As is clear from Table 1, the thermoformed bodies using the heat-adhesive fibers having the composite structure of Examples 1 to 6 satisfying the constituent requirements of the present invention were excellent in flame retardancy. Examples 1 and 4, and Examples 3 and 5 have the same phosphorus atom content in the fiber, but Examples 1 and 3 containing a phosphorus compound in the core component have the same phosphorus atom content. Compared with Examples 4 and 5 in which the phosphorus compound was contained in the sheath component, the flame retardant performance was more excellent.

On the other hand, Comparative Example 1 was not inferior in flame retardancy, but Comparative Example 2 obtained by heat-treating Comparative Example 1 was inferior in flame retardancy.

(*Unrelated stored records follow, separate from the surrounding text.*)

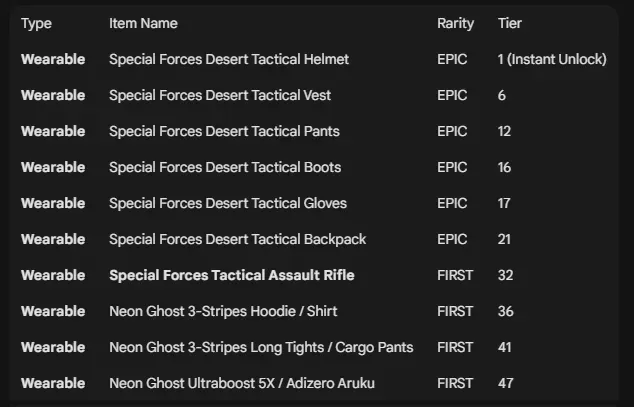Click Wearable type in the Backpack row

[53, 239]
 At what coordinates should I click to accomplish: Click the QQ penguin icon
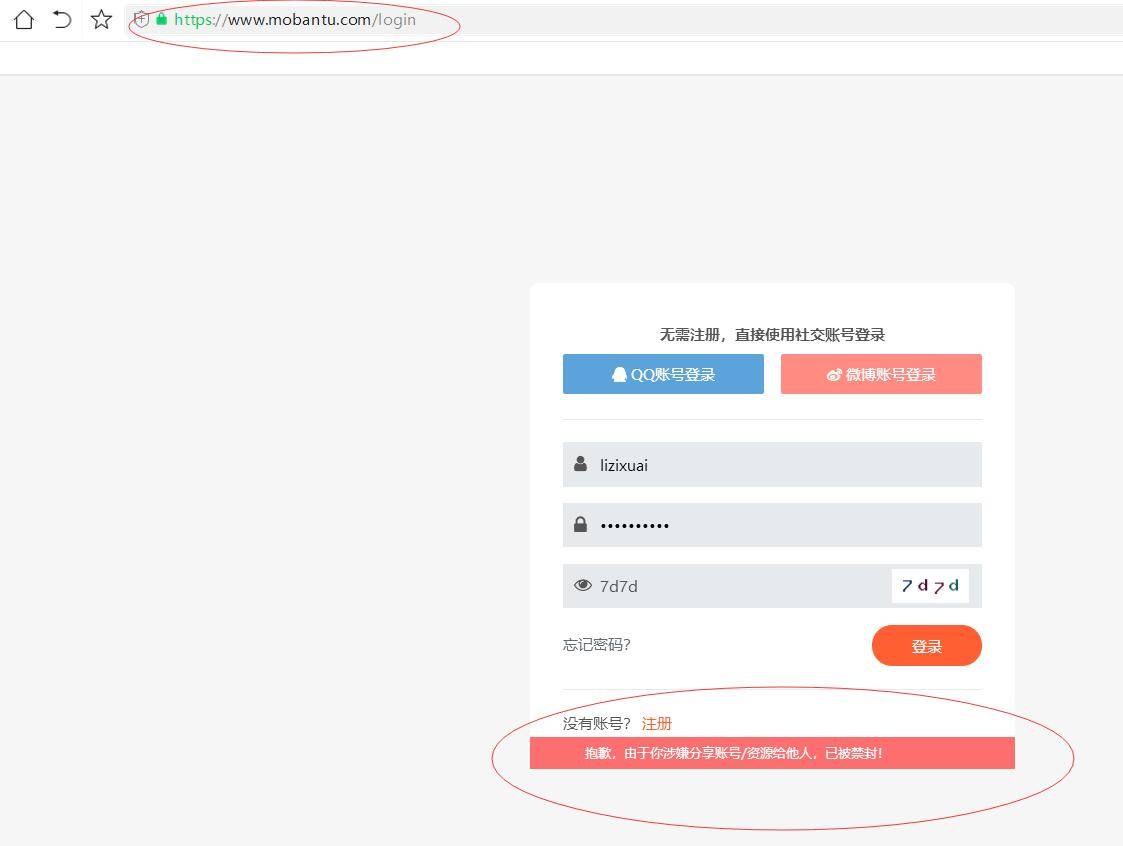coord(619,374)
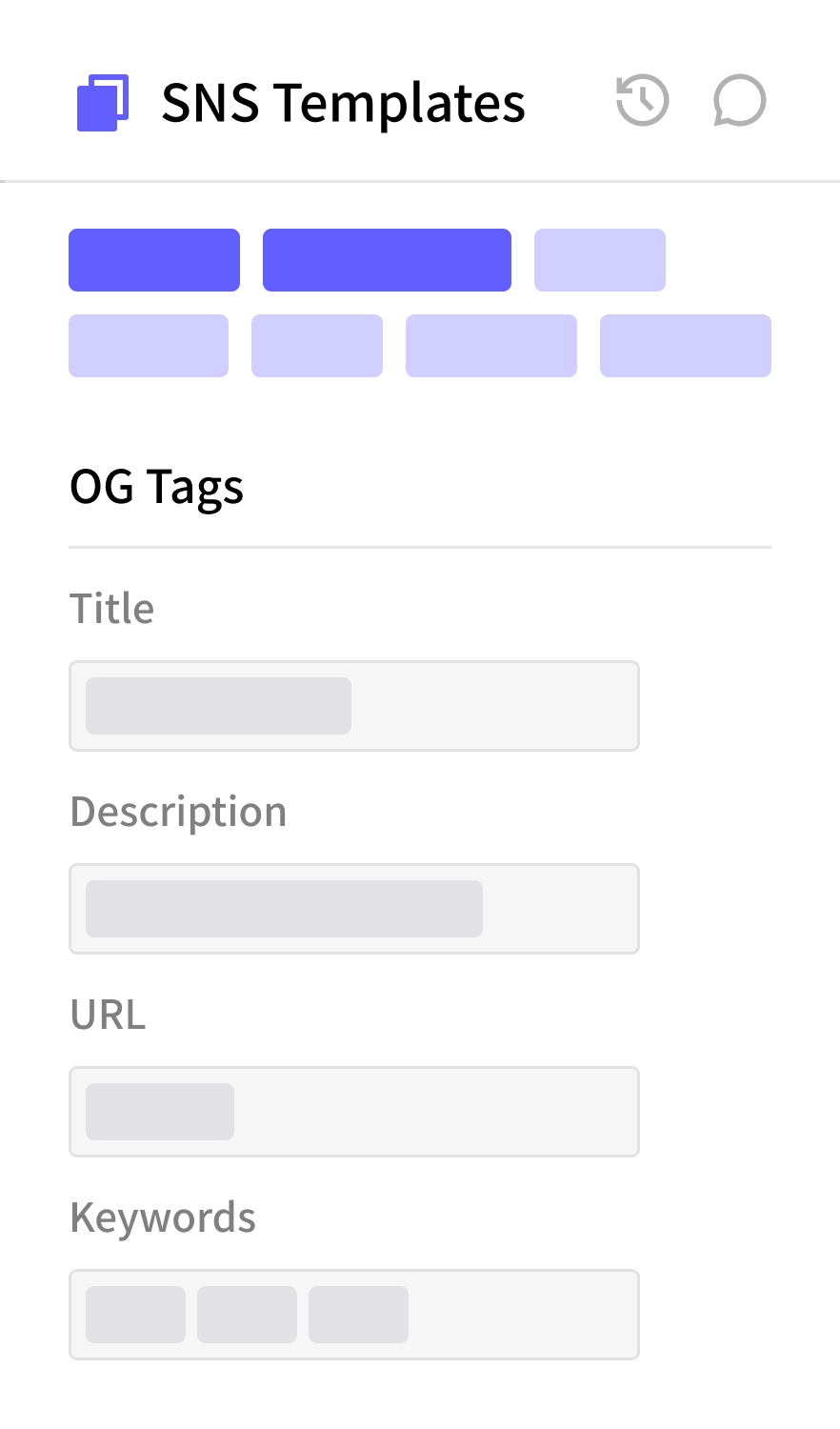This screenshot has width=840, height=1429.
Task: Select the middle keyword chip
Action: [x=248, y=1315]
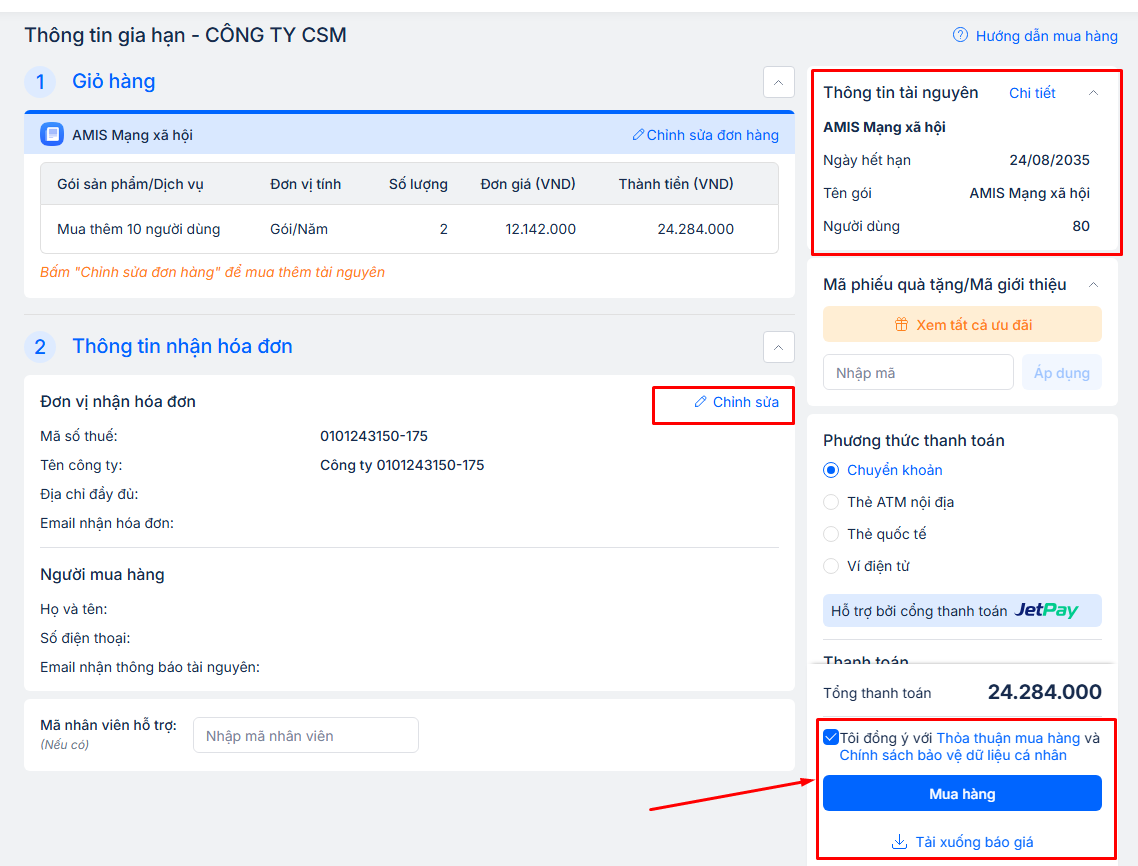Collapse the Mã phiếu quà tặng panel
The width and height of the screenshot is (1138, 866).
1093,285
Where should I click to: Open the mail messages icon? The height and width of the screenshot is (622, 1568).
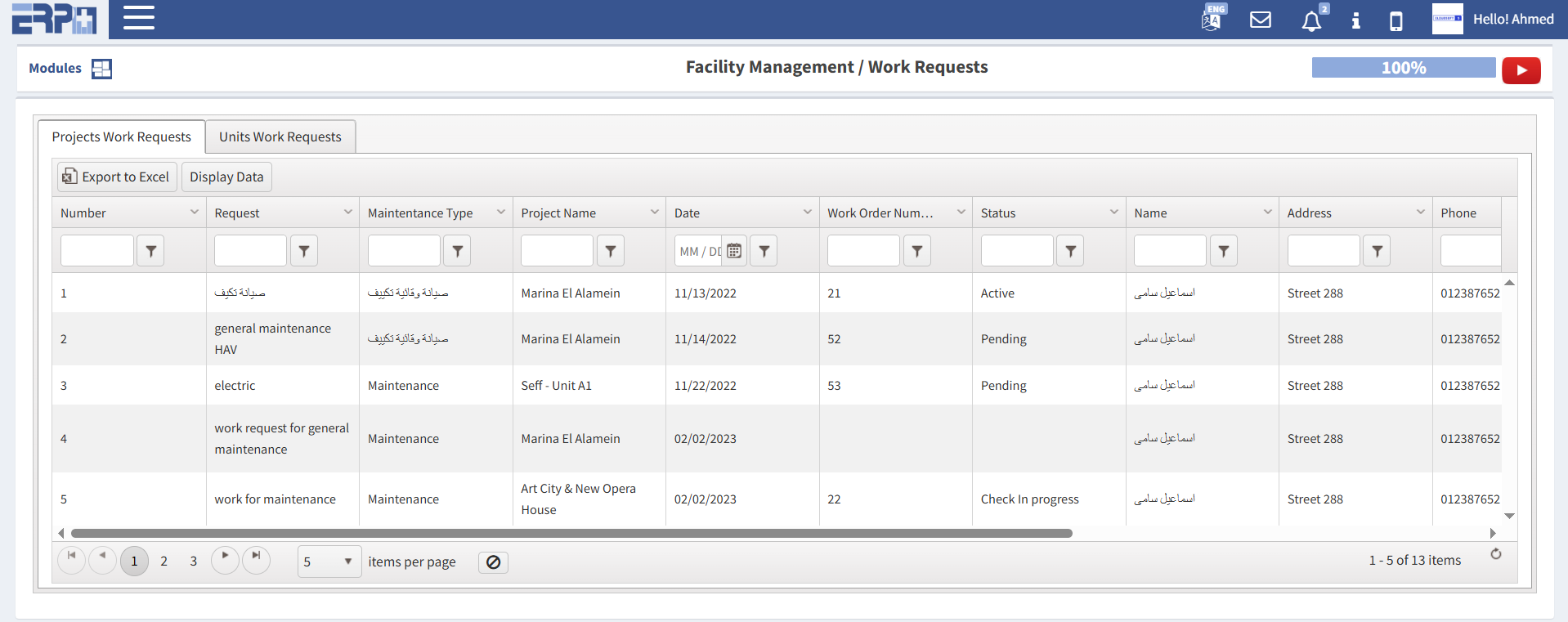tap(1261, 20)
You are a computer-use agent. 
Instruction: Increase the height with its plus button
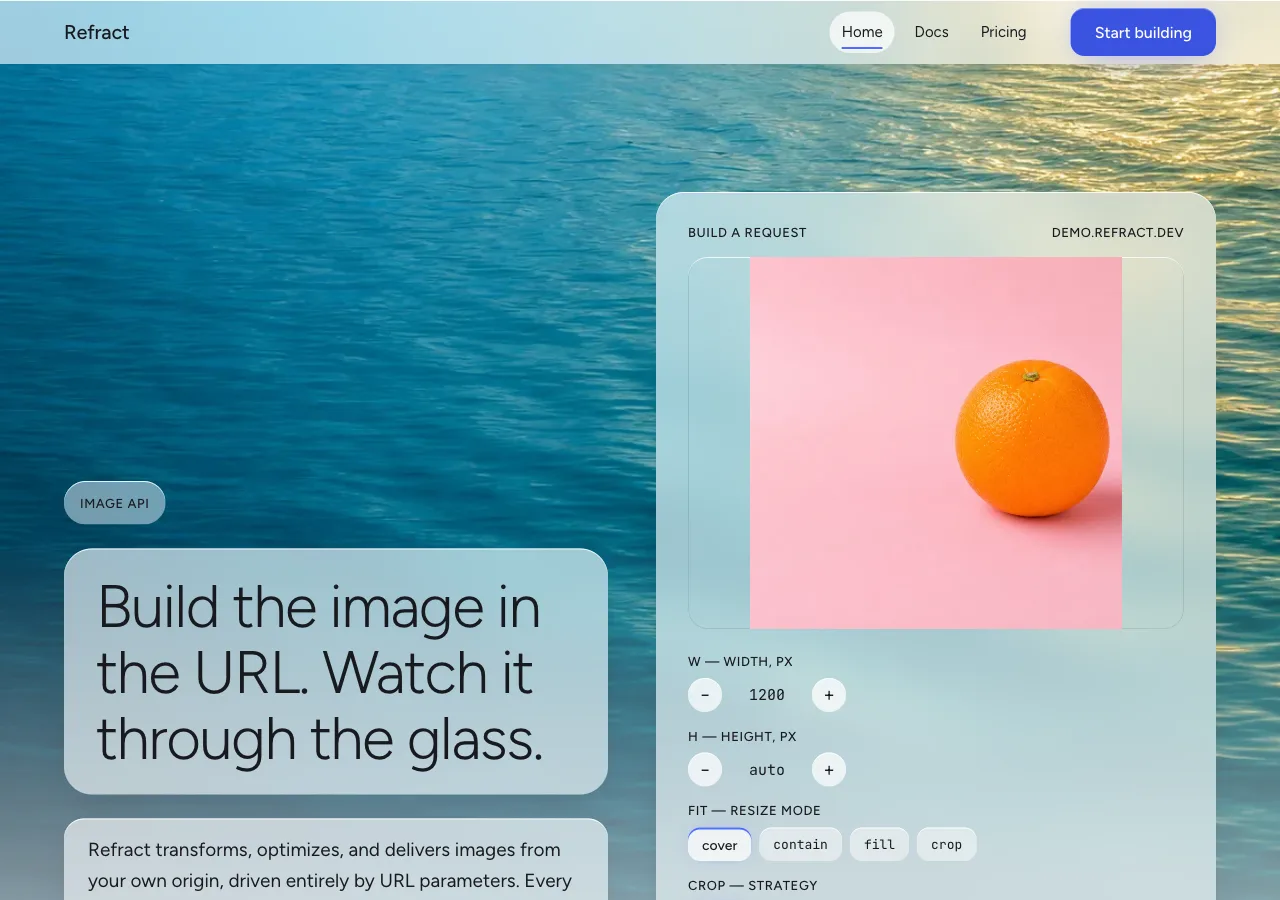(x=829, y=770)
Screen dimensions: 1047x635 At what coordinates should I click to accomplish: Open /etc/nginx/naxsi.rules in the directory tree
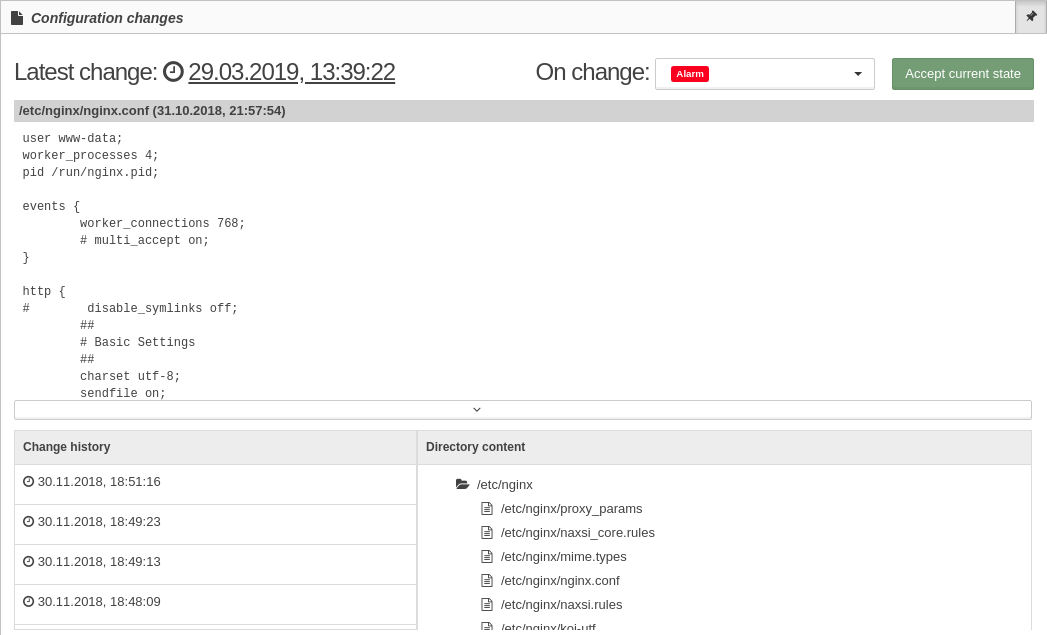click(561, 605)
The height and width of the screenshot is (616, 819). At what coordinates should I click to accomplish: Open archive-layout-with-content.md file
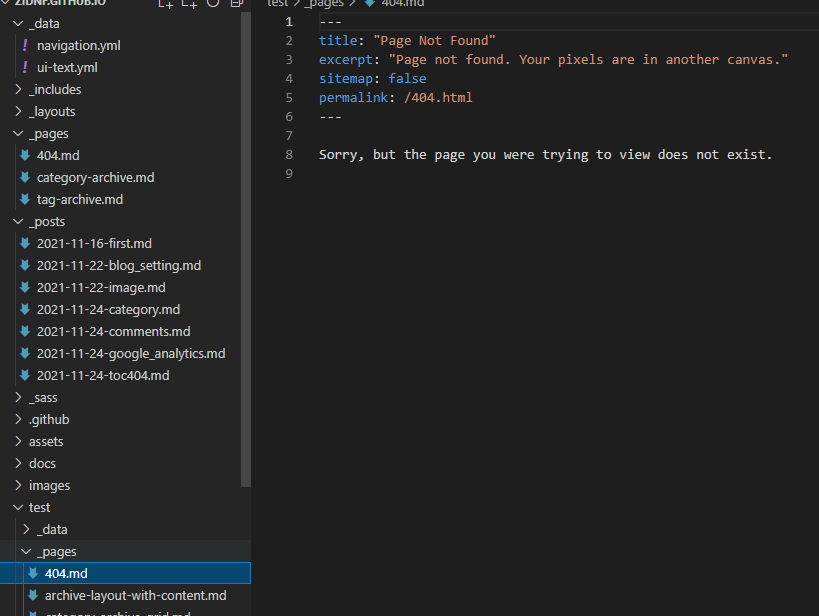(x=135, y=596)
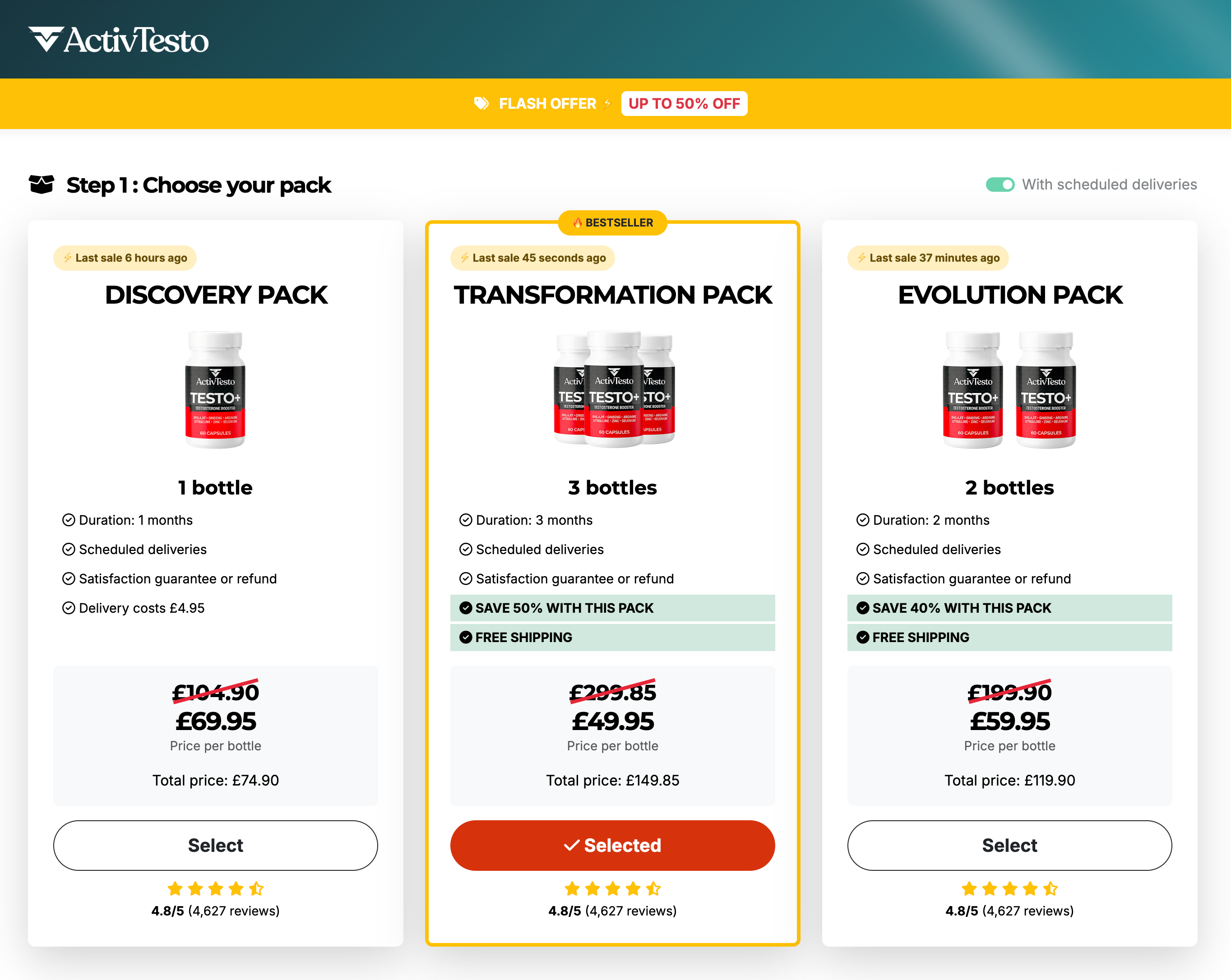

On the contrary, in Example 4 and Comparative Example 3, and in Example 5 and Comparative Example 4, the phosphorus atom content in the fiber was the same, and all of them contained a phosphorus compound in the sheath component. Examples 4 and 5 obtained by heat treatment were superior in flame retardancy to Comparative Examples 3 and 4 which were not heat-treated.

Claims (5)

A fiber product is composed of heat-adhesive fibers having a composite structure that is a thermoformed body and exhibits a core-sheath structure in a cross section, and a plurality of cores are obtained by melt-resolidification of the sheath component of the heat-adhesive fibers in this fiber product. The ingredients are heat-bonded to each other,
The heat-bonded fiber is formed of a copolymer containing ethylene glycol and terephthalic acid as a core component, and a copolymer containing terephthalic acid, ethylene glycol, 1,4-butanediol and diethylene glycol as a sheath component. , The melting point of the sheath component is 50 ° C. to 120 ° C. lower than the melting point of the core component, a phosphorus compound is contained in at least one of the core component and the sheath component, and the content of phosphorus atom in the composite fiber is 500 to 7000 ppm. A heat-molded body characterized by that. The thermoformed body according to claim 1, wherein the mass ratio of the core component and the sheath component is 1: 4 to 4: 1. The thermoformed product according to claim 1 or 2, wherein the sheath component further contains ε-caprolactone. The thermoformed body according to any one of claims 1 to 3, wherein the textile product is selected from the group consisting of knitted fabrics, nets, ropes, twisted yarns and strings. It is composed of composite fibers that exhibit a core-sheath structure in the cross section, the core component is formed of a copolymer containing ethylene glycol and terephthalic acid, and the sheath component is terephthalic acid, ethylene glycol, 1,4-butanediol, and diethylene glycol. It is formed from a copolymer containing, the melting point of the sheath component is 50 ° C. to 120 ° C. lower than the melting point of the core component, and at least one of the core component and the sheath component contains a phosphorus compound, and the phosphorus atom in the composite fiber is contained. A textile product is manufactured from heat-adhesive fibers having a content of 500 to 7000 ppm, and the sheath component is thermally melted by heat-treating the fiber product under temperature conditions equal to or higher than the melting point of the sheath component and lower than the melting point of the core component. A method for producing a thermopolymer, which comprises then cooling and solidifying to heat-bond the core components to each other.